[[ SOURCE MATERIAL, beginning ]]

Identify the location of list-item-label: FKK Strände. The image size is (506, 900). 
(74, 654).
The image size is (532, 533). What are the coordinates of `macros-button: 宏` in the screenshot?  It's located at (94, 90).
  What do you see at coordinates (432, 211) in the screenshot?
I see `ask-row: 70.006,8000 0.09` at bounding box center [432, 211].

[[ SOURCE MATERIAL, end ]]

→ WORK TASK: Quote every row above word for word, leaving nothing out and changing nothing.

→ SOLUTION FOR THIS PROBLEM:
Identify the location of list-item-label: FKK Strände. The image size is (506, 900). 
(74, 654).
The image size is (532, 533). What are the coordinates of `macros-button: 宏` in the screenshot?  It's located at (94, 90).
  What do you see at coordinates (432, 211) in the screenshot?
I see `ask-row: 70.006,8000 0.09` at bounding box center [432, 211].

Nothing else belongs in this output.